Ho contattato la dott.ssa Paulino non sperando una risposta, vista la sua posizione di rilievo e i suoi tanti impegni, ma sono stato davvero contento che abbia potuto trovare il tempo per rispondermi.
Dott.ssa Paulino <<Ciao Jonathan come sai sono molto attiva su questo tema. E certamente ho subito tutti i livelli di disuguaglianza su me stessa. Penso che ciò che le persone ancora non riescono a comprendere è che la gran maggioranza sono state cose davvero molto piccole per le quali le persone probabilmente potrebbero discutere sulla loro importanza. Ma chi non ha sperimentato queste cose non riesce a comprendere è che la somma di piccole cose ha un impatto enorme. È come il peso di mille piume.>>
Secondo la Dott.ssa Paulino la consapevolezza e l’accettazione del problema da parte degli uomini, che non hanno sperimentato la disuguaglianza di genere in prima persona, sono il nodo cruciale.
<<Riuscire in questo è difficile.
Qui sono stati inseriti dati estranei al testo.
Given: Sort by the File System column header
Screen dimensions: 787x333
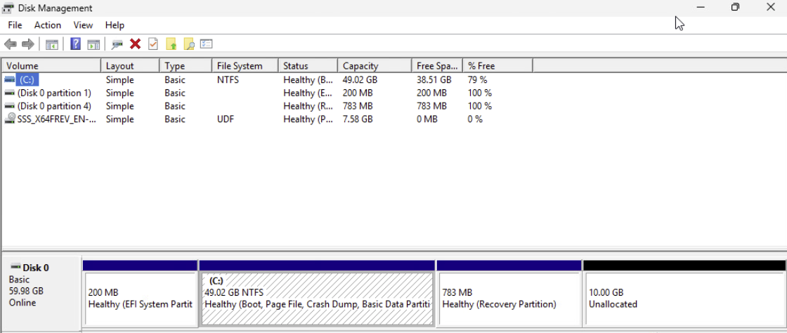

È un argomento per cui le persone si offendono facilmente. Di base ancora tutti sono più o meno misogeni, visto che siamo il prodotto di una società patriarcale. Persino io, una femminista attiva e forte, posso cogliermi ad essere parziale. E questo va bene! Solo quando realizziamo questo possiamo lavorarci>>
Cosa possiamo fare per ottenere un vero cambiamento?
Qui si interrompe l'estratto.